Table 1. Flax yield (mean yield of seven site-years) and coefficient of variation assessed at Kernen (2015–2018), Goodale (2018), and Carman (2015–2016).
Treatment Number	Treatment	Yield (bu/ac)	CV^b
14	MD-NR-HN-F	23.6a	48.8(5)
6	LD-NR-HN-F	23.2ab	47.7(4)
2	LD-NR-LN-F	22.8abc	49(7)
16	MD-WR-HN-F	22.6abcd	43.2(1)
10	MD-NR-LN-F	22.4abcd	54.2(8)
8	LD-WR-HN-F	22.2abcde	44.9(2)
12	MD-WR-LN-F	22.2abcde	49(6)
13	MD-NR-HN-NF	21.2abcde	61.5(12)
9	MD-NR-LN-NF	20.9abcde	65.7(15)
1	LD-NR-LN-NF	20.5bcde	59.7(10)
3	LD-WR-LN-NF	20.2de	56.1(9)
5	LD-NR-HN-NF	20.0cde	66.5(16)
4	LD-WR-LN-F	19.9de	46.4(3)
15	MD-WR-HN-NF	19.8de	61.9(13)
7	LD-WR-HN-NF	19.3de	61.2(11)
11	MD-WR-LN-NF	19.1de	65.3(14)

^aMD, moderate density; LD, low density; NR, narrow row spacing; WR, wide row spacing; HN, 130% N; LN, 65% N; F, fungicide applied; NF, no fungicide applied.

^bCV, coefficient of variation.

Environmental Conditions

In general, growing degree day period was in the range of 1,600–1,700 (2015–2018) for Saskatoon, SK locations and 1,400–1,500 (2015–2016) for Winnipeg, MB locations. Precipitation from May through September was variable, depending on the site‐year (Table 2). In both years, Carman received greater precipitation than the two other sites and was greater than the total long‐term precipitation. Kernen received precipitation that was above the long‐term average in 2015 and 2016 but low in 2017 and 2018. Goodale 2018 received the lowest precipitation and represents the driest environment of all site‐years.

Location	Year	May	June	July	August	September	Avg./total
Precipitation (inches)
Kernen	2015	0.24	0.79	0.59	2.29	2.0	8.66
	2016	1.63	1.95	2.3	2.76	0.94	9.60
	2017	2.4	1.61	1.16	1.22	1.45	7.87
	2018	1.49	0.05	2.18	1.109	1.69	6.53
	Long term^a	1.43	2.54	2.11	1.74	1.5	9.3
Carman	2015	3.88	2.96	4.3	1.86	1.65	14.6
	2016	4.2	3.75	3.0	2.27	2.54	15.9
	Long term^a	2.74	3.79	3.09	2.94	1.92	14.5
Goodale	2018	1.29	1.1	1.57	1.49	0.62	6.1
Goodale	Long term^a	1.35	2.49	2.12	1.73	1.5	9.2

^aLong-term normal (1981 to 2010).
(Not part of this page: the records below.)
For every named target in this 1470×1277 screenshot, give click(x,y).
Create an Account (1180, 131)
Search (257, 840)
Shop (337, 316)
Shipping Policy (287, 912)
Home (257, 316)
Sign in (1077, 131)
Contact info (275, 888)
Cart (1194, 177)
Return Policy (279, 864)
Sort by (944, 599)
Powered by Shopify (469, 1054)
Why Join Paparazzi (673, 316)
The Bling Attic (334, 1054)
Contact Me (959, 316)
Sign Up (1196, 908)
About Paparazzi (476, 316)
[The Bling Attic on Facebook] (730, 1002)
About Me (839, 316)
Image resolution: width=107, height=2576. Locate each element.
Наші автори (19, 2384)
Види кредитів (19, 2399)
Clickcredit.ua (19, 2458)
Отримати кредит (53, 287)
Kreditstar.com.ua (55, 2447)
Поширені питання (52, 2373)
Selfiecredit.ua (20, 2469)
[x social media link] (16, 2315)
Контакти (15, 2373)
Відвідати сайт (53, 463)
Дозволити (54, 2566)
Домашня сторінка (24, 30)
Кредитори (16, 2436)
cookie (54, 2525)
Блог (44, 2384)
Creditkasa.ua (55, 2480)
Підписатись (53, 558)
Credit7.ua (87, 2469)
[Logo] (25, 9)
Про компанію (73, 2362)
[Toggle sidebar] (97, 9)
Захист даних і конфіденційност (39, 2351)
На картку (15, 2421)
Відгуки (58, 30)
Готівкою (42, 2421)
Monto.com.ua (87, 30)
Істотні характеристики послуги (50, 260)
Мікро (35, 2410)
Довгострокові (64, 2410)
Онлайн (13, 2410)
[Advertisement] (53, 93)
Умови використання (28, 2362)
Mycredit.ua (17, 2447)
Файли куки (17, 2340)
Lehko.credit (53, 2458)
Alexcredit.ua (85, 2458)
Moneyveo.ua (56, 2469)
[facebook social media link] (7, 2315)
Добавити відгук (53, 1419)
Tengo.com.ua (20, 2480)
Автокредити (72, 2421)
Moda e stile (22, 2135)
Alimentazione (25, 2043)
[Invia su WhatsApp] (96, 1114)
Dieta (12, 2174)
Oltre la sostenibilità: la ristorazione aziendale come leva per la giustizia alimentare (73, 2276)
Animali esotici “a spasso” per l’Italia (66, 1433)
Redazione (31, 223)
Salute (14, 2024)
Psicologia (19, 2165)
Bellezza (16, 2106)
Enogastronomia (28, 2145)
See http://climate.weather.gc.ca/historical_data/search_historic_data_e.html.

Crop Emergence, Disease Suppression, and Crop Yield

Plant density varied considerably among the different environments. At low seeding density (LD), the actual plant density achieved was in the range of 154–450 plants/m² (14 to 42 plants/ft²), and it was in the range of 110–787 plants/m² (10 to 73 plants/ft²) for the high seeding density (HD). Carman 2015 was the only site‐year with the closest to the targeted planting densities with 451 at LD and 787 plants/m² (42 to 73 plants/ft²) at HD. Overall, increasing the seeding density by 100% increased actual plant density only by 68%. The mean plant density (at all site‐years) under the HD (900 seeds/m² or 84 seeds/ft²) treatment was only 320 plants/m² (30 plants/ft²) while it was 190 plants/m² (18 plant/ft²) for the LD (450 seeds/m² or 42 seeds/ft²) treatment. Since the HD of this study was unable to achieve beyond the recommended 400 plants/m² (37 plants/ft²) (Flax Council of Canada, 2019), it was considered a moderate density (MD). This study also supports previous studies that flax has a poor emergence response to increasing seeding rates (Lafond, 1993).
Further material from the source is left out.